Healing differences in Scotland after a divisive referendum that came close to splitting the United Kingdom this year will take time, Queen Elizabeth II said in her annual Christmas broadcast on Thursday. In a speech dedicated to the theme of reconciliation, the queen also celebrated progress towards peace in Northern Ireland. She acknowledged differences of opinion in Scotland after a September vote in which 45 percent voted to become independent from the United Kingdom, while 55 percent voted to remain within it. She also recalled a visit to Northern Ireland in June, when she was shown around a prison by a former Irish Republican Army commander in a visit in support of the region’s peace process.

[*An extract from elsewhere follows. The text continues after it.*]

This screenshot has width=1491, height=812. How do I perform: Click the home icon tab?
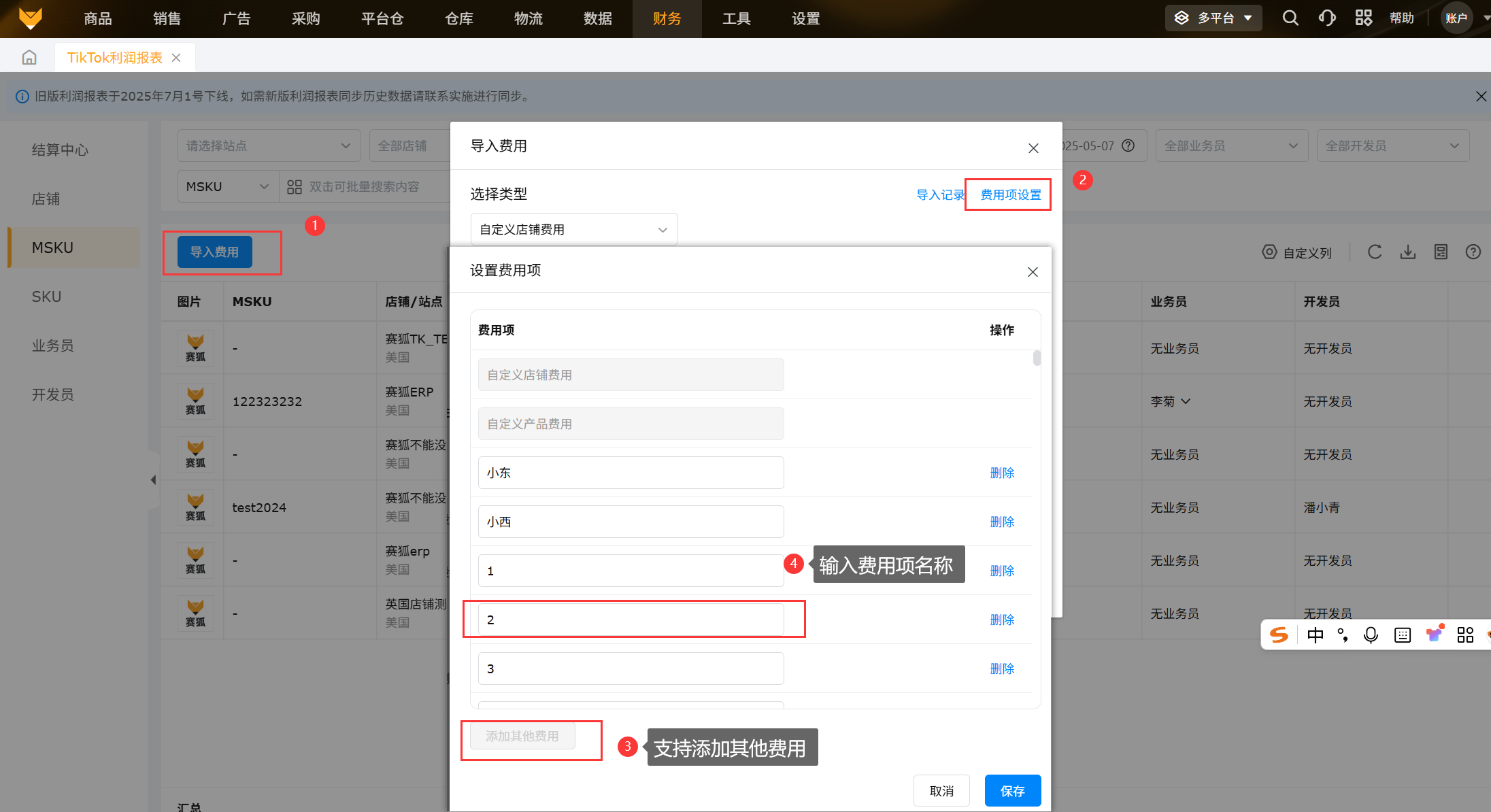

My visit to the Crumlin Road Gaol will remain vividly in my mind. What was once a prison during the Troubles is now a place of hope and fresh purpose; a reminder of what is possible when people reach out to one another.
Queen Elizabeth II
The queen spoke on the 100-year anniversary of a spontaneous truce between warring soldiers in opposite trenches in World War One, something she described as a “remarkable” event that showed peace was possible. An annual event broadcast on BBC television and radio, the queen’s message is watched by millions of people in Britain and across the Commonwealth. It is one of the few speeches that she writes herself, rather than with government ministers. Archbishop of Canterbury Justin Welby, the spiritual leader of the Anglican faith, was also meant to remember the 1914 truce in his Christmas sermon but was forced to cancel due to what a spokesman said was a “severe cold”.